Hello, and welcome to The Void.
I’m screaming just loud enough for you to hear me. This place is an accumulation of my stored thoughts and feelings, things I’m saying to myself, screaming to myself, but never out loud. My intention is for this to be a safe space to have a voice, unfiltered and vulnerable, for me, and anyone who might be reading.
Time flies even if you’re not having fun.
I’ve had the opportunity to reconnect with old friends over the last 4 months. Summer has a way of drawing people out of hibernation, as we search for connection and meaning enough to satiate and stockpile for the colder months, when it becomes difficult to get out of bed, text that friend to hang out, feel the warmth of the sun and the embrace of someone you love.
As I stock up on social interactions for the winter, one of the first questions asked is usually something along the lines of “What’s new with you?”. A valid question to ask when you haven’t seen or spoken to someone in more months than either of you would care to admit. Hearing this question over and over for the last 4 months made me realize how little is really “new” in my life, given that my answer is always some version of “I started this new job”. Is that really all there is? Is that really all I want to talk about?
I’d like to think I’m more than just my occupation, but lately it feels like work has consumed me. I’m an Analytics Engineer, which is hard to explain, but is a mixture of a few jobs and no one wants to hear me talk about this. The point is it’s challenging, it’s uncomfortable, and a pretty big shift from the work I was doing prior. I don’t hate my job, and I like the people I work with, but it’s gotten to be a bit exhausting, constantly consuming knowledge, taking on projects I have no experience with, and working with rather demanding stakeholders. It feels like I go to work and come out with a brain at full capacity, incapable of processing any new information for the day or having any real thoughts of my own.

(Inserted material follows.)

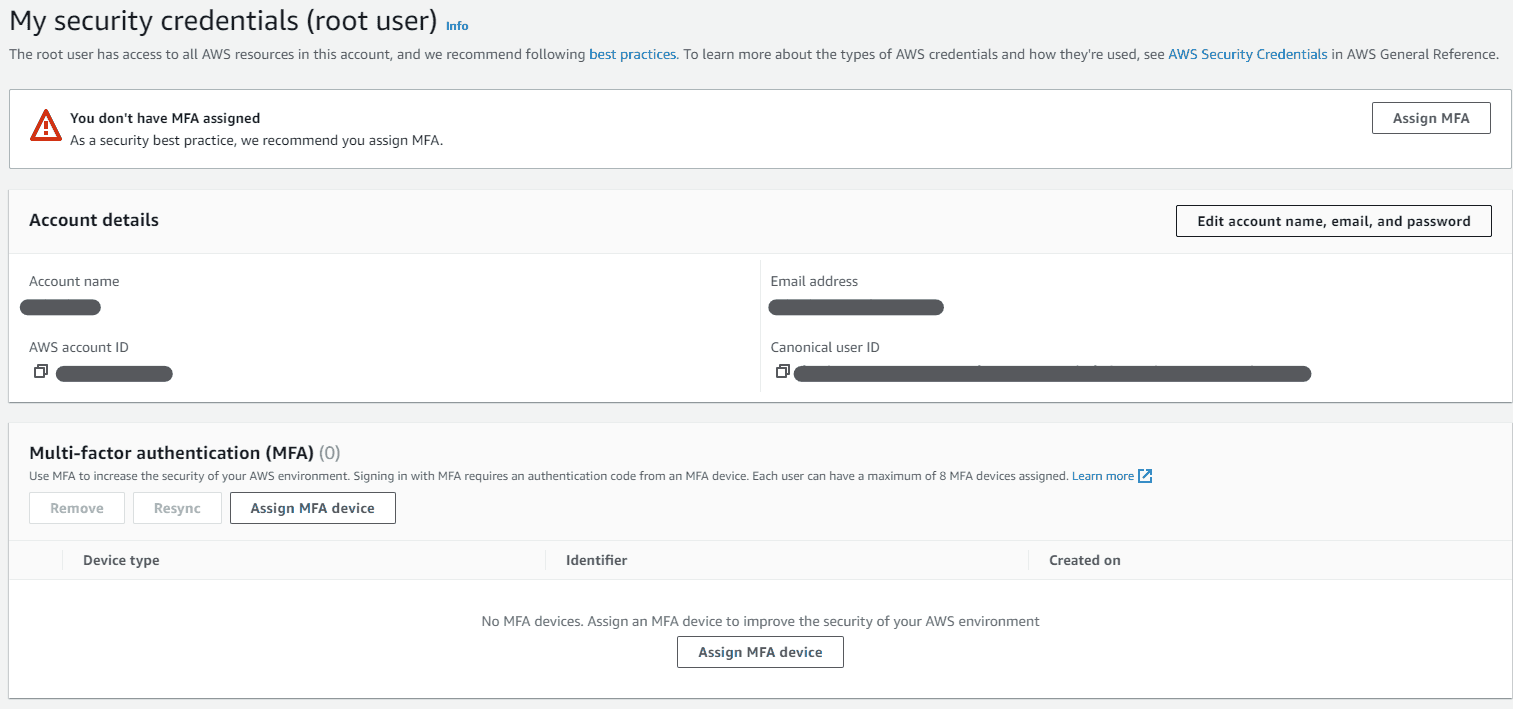Copy the Canonical user ID

[782, 372]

When I get home I want to feel safe, do things that are familiar to me and require little thought. This line of thinking has led me to stop pursuing new hobbies and experiences that I had previously been really excited about. Before I was experimenting with new recipes, I was sewing my own clothes, and taking walks in neighborhoods of New York I’d never thought to visit. Even if I didn’t love my job, my life outside of work, the feeling of messing up a new recipe, of sewing the front and back of a pant leg upside down, of getting off on the wrong subway stop in a new neighborhood, these feelings of discomfort kept me full. I was challenging myself in ways that motivated me to work harder, with an intention to think differently and get comfortable with being uncomfortable. In the last 4 months I feel like those feelings have faded.

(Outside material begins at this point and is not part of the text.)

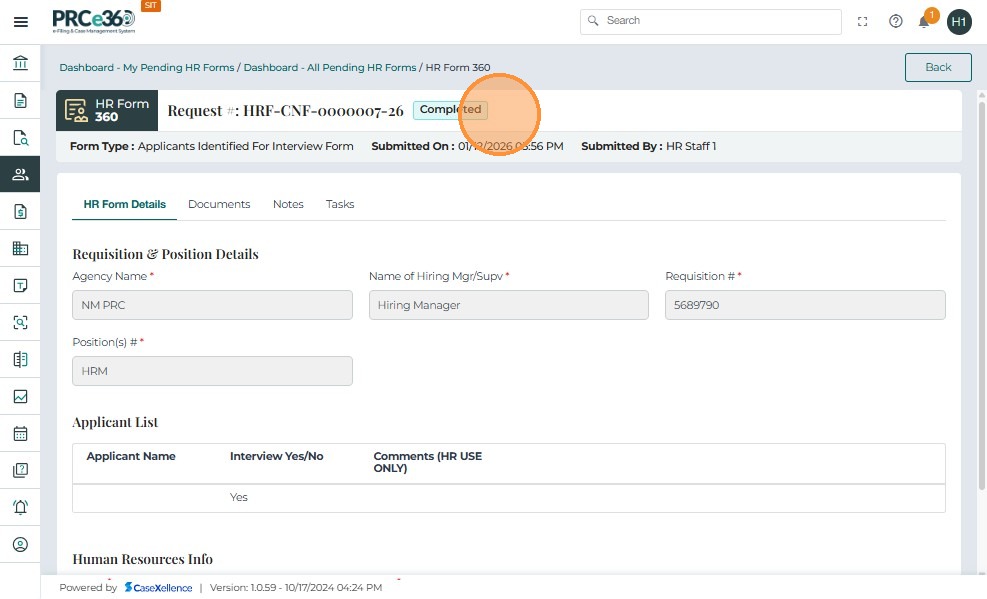987x599 pixels.
Task: Click the Agency Name field
Action: (212, 305)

I thought that this new job was going to be enough to replace the life outside of work I had to let go of. I had been working so hard, throwing myself at any opportunity to develop new skills and work in the field I thought would be my end destination. It didn’t matter to me how long I had to work or who I had to work with. I felt willing to do anything to get to what I thought would be the first step towards my end destination. I was a bit naive to think a job could make me whole, that a dream job is even a true concept. I’ve been so focused on doing well at work that I’m neglecting the other parts of my life that keep me whole, that feed my soul and not just my brain.
It’s taken me 4 months to realize how consumed I was, how focused I had become on what I think is the wrong thing. I have learned and grown immensely in the short amount of time in this new job, but is this really what I want for myself? I try not to think too hard about the future because it’s impossible to predict, but I can’t help wondering what my life will look like in 6 months, a year, 3 years going down this path. I just don’t see myself in this line of work for much longer even though I’ve only just begun.

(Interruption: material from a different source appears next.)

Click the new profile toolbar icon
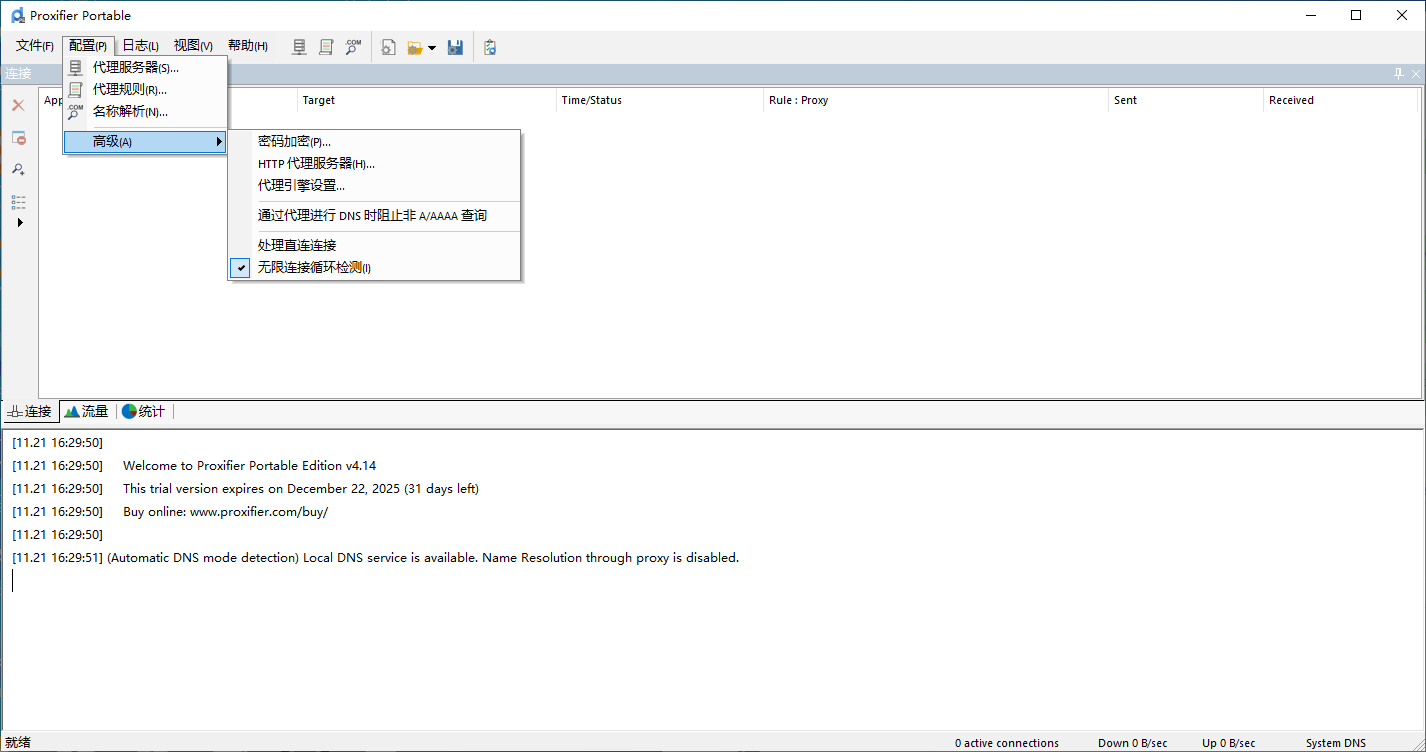The image size is (1426, 752). pos(389,47)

Given how quickly I’ve adapted to the career shift, I’m curious and excited to apply the same intensity to areas of my life I actually care about again. And what do I care about? What feeds the hunger that’s been ignored for so long? I guess I’m still trying to figure out where to shift my focus. There’s a good chance that it’ll shift a few times. But I think the point is not to give up, to keep trying, and to keep seeking discomfort.